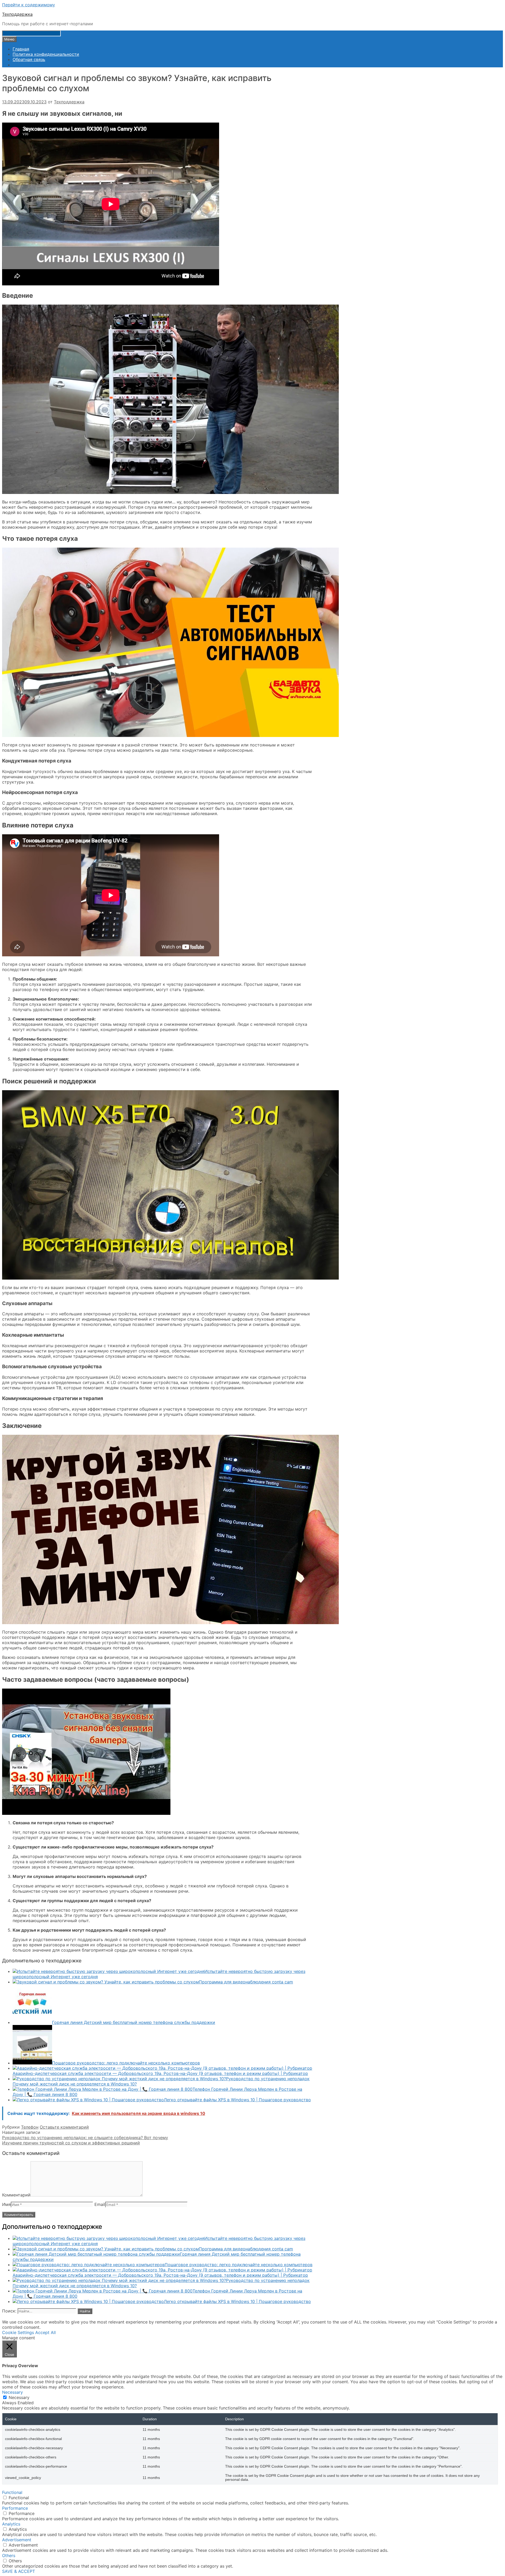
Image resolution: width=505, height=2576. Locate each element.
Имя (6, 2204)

--

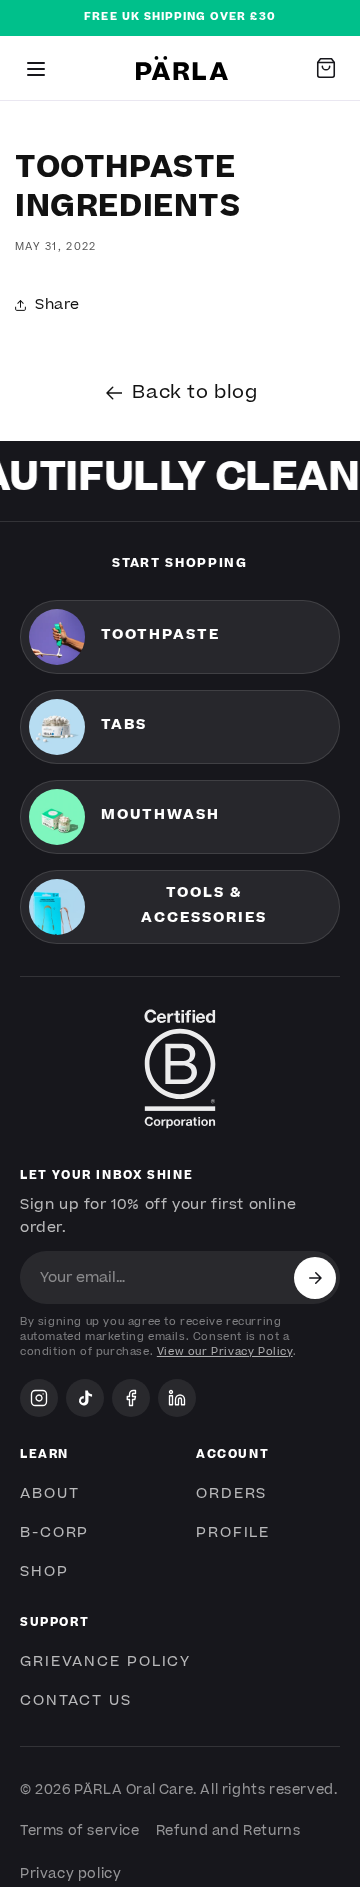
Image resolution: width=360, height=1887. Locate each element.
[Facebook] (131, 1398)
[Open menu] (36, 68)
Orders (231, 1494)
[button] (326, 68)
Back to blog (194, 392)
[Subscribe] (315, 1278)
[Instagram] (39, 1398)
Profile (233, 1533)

ASSIGNED TASK ▸
Only the lines above starting with the one with "Image resolution: width=505, height=2576." and going through the one with "Имя (6, 2204)" are to be copied, word for word and with both ends kept.

EXPECTED ANSWER ▸
Image resolution: width=505, height=2576. Locate each element.
Имя (6, 2204)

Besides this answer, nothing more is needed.